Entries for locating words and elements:
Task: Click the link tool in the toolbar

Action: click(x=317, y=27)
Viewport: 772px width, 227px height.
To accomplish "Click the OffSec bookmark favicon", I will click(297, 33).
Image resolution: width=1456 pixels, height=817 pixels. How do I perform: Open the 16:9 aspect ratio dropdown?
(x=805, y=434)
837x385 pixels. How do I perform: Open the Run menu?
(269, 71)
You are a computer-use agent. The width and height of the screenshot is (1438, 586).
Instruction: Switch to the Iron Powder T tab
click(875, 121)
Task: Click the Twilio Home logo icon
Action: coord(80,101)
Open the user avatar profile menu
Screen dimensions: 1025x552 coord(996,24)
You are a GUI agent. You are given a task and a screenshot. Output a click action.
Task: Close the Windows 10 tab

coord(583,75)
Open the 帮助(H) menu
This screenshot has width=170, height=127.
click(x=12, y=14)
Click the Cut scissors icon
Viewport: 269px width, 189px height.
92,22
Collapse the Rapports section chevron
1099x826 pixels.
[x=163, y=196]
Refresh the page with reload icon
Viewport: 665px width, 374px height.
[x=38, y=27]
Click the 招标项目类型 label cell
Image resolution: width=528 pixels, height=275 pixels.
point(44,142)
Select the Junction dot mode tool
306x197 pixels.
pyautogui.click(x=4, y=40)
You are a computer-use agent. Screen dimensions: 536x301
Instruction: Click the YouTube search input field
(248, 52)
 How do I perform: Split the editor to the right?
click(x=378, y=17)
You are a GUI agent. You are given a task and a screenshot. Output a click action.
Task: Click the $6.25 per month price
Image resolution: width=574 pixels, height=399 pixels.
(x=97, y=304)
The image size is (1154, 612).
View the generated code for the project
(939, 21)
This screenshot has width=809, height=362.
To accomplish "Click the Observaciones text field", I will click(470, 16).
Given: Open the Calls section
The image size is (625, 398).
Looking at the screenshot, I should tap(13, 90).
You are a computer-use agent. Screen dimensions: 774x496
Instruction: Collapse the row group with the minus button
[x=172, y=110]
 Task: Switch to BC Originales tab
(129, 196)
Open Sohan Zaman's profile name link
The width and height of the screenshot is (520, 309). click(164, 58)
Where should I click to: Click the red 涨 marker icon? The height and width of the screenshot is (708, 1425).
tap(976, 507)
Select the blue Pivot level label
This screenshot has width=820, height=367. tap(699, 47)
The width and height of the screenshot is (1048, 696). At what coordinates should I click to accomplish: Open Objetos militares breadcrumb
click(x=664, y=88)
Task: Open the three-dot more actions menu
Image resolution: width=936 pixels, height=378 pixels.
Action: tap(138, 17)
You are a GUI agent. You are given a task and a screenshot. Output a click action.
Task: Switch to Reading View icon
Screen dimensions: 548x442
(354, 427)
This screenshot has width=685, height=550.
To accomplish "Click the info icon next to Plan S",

_Exercise aim_.
Copy out word for word the lines between the one containing "You are a computer-use agent. The" and the one containing "Action: coord(80,101)", both included.

_Solution to this exercise_.
You are a computer-use agent. The width and height of the screenshot is (1438, 586).
Instruction: Switch to the Iron Powder T tab
click(875, 121)
Task: Click the Twilio Home logo icon
Action: coord(80,101)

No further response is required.